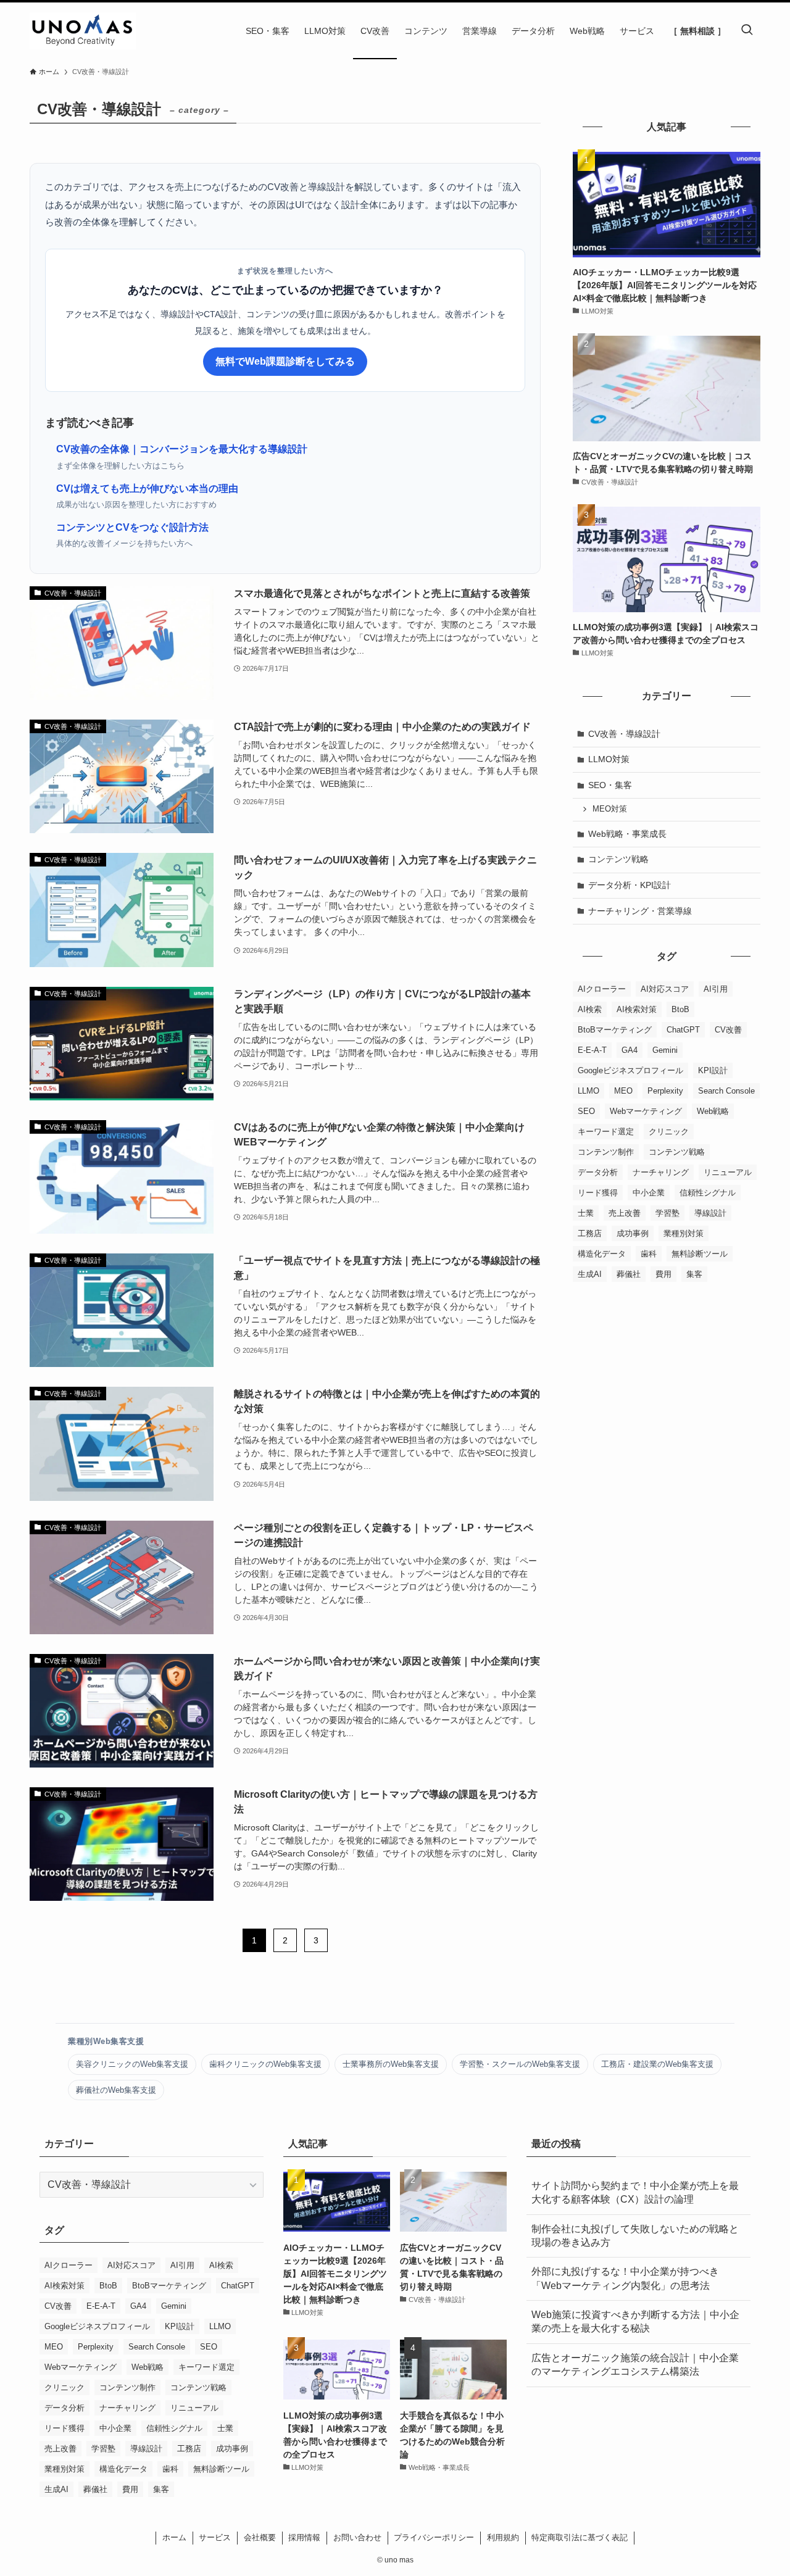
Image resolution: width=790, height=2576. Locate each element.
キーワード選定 (606, 1131)
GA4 (630, 1050)
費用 (663, 1274)
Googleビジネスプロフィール (630, 1070)
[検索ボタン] (746, 30)
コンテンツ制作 (606, 1152)
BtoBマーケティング (615, 1029)
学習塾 (667, 1213)
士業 (586, 1213)
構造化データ (602, 1253)
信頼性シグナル (708, 1192)
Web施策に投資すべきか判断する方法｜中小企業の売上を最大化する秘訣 (635, 2321)
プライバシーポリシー (434, 2537)
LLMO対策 (609, 759)
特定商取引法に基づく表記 (579, 2537)
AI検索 (590, 1009)
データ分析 (598, 1172)
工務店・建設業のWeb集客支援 (657, 2064)
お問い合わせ (357, 2537)
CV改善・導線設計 (624, 734)
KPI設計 (713, 1070)
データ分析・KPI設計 (629, 885)
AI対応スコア (665, 989)
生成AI (590, 1274)
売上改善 (625, 1213)
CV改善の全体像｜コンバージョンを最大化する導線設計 (181, 449)
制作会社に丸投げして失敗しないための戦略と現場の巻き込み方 (635, 2236)
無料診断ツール (700, 1253)
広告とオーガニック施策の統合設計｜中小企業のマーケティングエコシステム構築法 (635, 2365)
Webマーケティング (646, 1111)
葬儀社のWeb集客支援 (116, 2090)
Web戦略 (713, 1111)
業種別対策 (683, 1233)
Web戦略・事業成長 (627, 834)
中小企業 (649, 1192)
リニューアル (728, 1172)
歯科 (649, 1253)
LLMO (588, 1090)
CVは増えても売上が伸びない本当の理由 (147, 488)
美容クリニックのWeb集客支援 (132, 2064)
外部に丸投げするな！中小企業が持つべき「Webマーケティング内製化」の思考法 (625, 2278)
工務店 (590, 1233)
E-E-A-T (592, 1050)
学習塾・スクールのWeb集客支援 (520, 2064)
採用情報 (304, 2537)
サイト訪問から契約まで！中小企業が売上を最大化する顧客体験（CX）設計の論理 (635, 2192)
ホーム (174, 2537)
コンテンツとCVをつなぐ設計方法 (132, 527)
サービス (215, 2537)
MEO (623, 1090)
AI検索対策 (637, 1009)
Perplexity (665, 1090)
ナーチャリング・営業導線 (640, 911)
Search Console (726, 1090)
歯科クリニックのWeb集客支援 (265, 2064)
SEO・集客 (610, 785)
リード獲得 (598, 1192)
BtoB (680, 1009)
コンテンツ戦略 (618, 859)
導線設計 (710, 1213)
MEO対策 (609, 809)
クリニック (669, 1131)
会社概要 (260, 2537)
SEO (586, 1111)
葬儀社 (629, 1274)
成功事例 (633, 1233)
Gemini (665, 1050)
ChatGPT (683, 1029)
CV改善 (728, 1029)
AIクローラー (602, 989)
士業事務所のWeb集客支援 (391, 2064)
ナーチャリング (661, 1172)
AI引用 (716, 989)
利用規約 (503, 2537)
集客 (694, 1274)
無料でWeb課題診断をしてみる (285, 361)
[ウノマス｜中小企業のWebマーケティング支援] (83, 30)
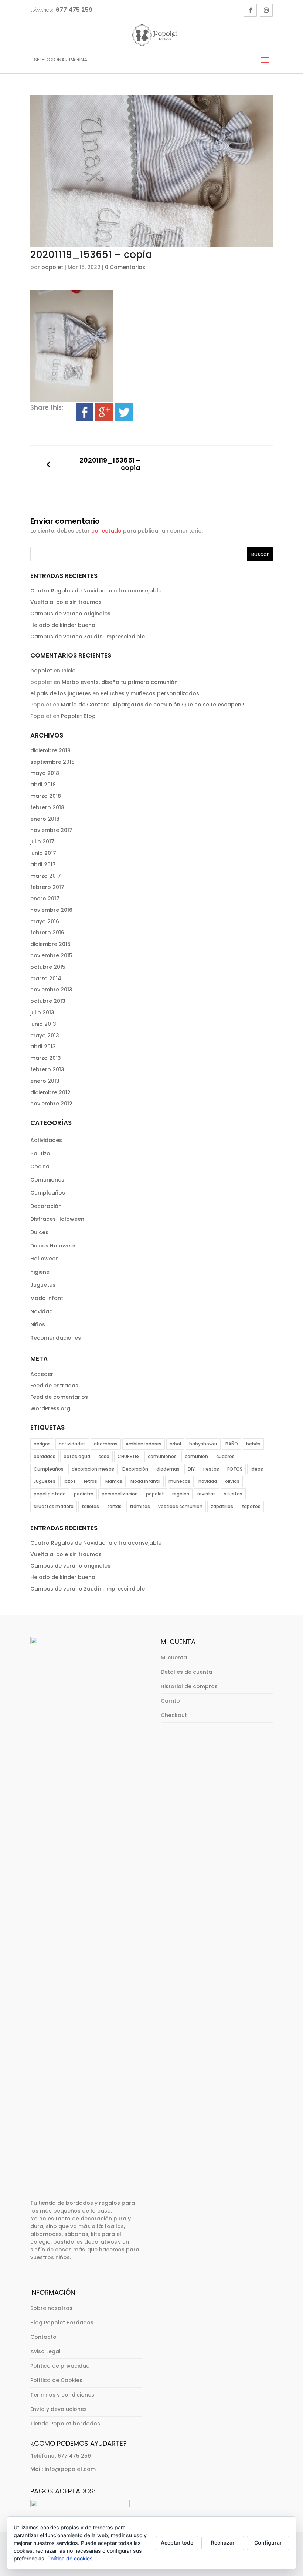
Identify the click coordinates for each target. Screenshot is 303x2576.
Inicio (69, 670)
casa (103, 1456)
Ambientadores (143, 1444)
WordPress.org (50, 1408)
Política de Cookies (56, 2380)
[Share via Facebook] (84, 416)
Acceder (41, 1374)
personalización (120, 1494)
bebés (253, 1444)
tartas (114, 1506)
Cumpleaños (47, 1192)
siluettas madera (54, 1506)
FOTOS (234, 1469)
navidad (207, 1481)
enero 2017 (44, 898)
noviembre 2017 (51, 830)
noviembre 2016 (51, 910)
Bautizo (40, 1153)
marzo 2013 (45, 1058)
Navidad (41, 1311)
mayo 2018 (44, 773)
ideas (257, 1469)
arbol (175, 1444)
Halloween (44, 1258)
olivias (232, 1481)
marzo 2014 (45, 978)
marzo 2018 (45, 796)
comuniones (162, 1456)
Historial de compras (189, 1686)
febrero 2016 (47, 932)
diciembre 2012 (50, 1092)
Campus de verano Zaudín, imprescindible (87, 636)
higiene (40, 1272)
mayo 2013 (44, 1035)
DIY (191, 1469)
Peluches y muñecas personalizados (150, 693)
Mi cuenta (174, 1657)
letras (90, 1481)
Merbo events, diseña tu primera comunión (120, 682)
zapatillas (222, 1506)
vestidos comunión (180, 1506)
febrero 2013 (47, 1069)
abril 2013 (43, 1046)
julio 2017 (42, 841)
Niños (37, 1324)
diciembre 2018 (50, 750)
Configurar (268, 2542)
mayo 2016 (44, 921)
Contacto (43, 2337)
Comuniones (47, 1179)
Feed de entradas (54, 1385)
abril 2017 (43, 864)
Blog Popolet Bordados (61, 2322)
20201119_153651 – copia (109, 464)
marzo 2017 (45, 876)
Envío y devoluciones (58, 2409)
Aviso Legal (45, 2351)
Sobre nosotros (51, 2308)
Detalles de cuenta (186, 1672)
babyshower (203, 1444)
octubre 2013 (47, 1001)
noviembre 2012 (51, 1103)
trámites (140, 1506)
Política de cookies (70, 2558)
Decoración (46, 1206)
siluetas (233, 1494)
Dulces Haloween (53, 1245)
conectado (106, 530)
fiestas (211, 1469)
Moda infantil (48, 1298)
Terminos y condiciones (62, 2394)
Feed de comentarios (59, 1397)
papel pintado (50, 1494)
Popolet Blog (78, 716)
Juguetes (42, 1285)
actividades (72, 1444)
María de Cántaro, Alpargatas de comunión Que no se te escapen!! (152, 704)
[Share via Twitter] (124, 416)
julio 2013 (42, 1012)
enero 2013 (44, 1081)
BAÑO (231, 1444)
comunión (196, 1456)
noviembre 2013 (51, 989)
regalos (180, 1494)
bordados (44, 1456)
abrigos (42, 1444)
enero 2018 (44, 819)
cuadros (225, 1456)
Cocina (40, 1166)
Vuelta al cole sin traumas (66, 602)
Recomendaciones (55, 1337)
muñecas (179, 1481)
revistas (206, 1494)
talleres (90, 1506)
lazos (70, 1481)
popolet (52, 267)
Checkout (174, 1715)
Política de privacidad (60, 2366)
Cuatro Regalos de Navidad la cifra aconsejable (95, 590)
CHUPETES (129, 1456)
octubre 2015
+-------+
• What needs to be done
Leave out the images and write out the lines above exactly, from the one with "無料でWeb課題診断をしてみる (285, 361)" up to and including the one with "tartas (114, 1506)".

• Your solution
無料でWeb課題診断をしてみる (285, 361)
[ウノマス｜中小企業のWebマーケティング支援] (83, 30)
Identify the click coordinates for each target. Screenshot is 303x2576.
Inicio (69, 670)
casa (103, 1456)
Ambientadores (143, 1444)
WordPress.org (50, 1408)
Política de Cookies (56, 2380)
[Share via Facebook] (84, 416)
Acceder (41, 1374)
personalización (120, 1494)
bebés (253, 1444)
tartas (114, 1506)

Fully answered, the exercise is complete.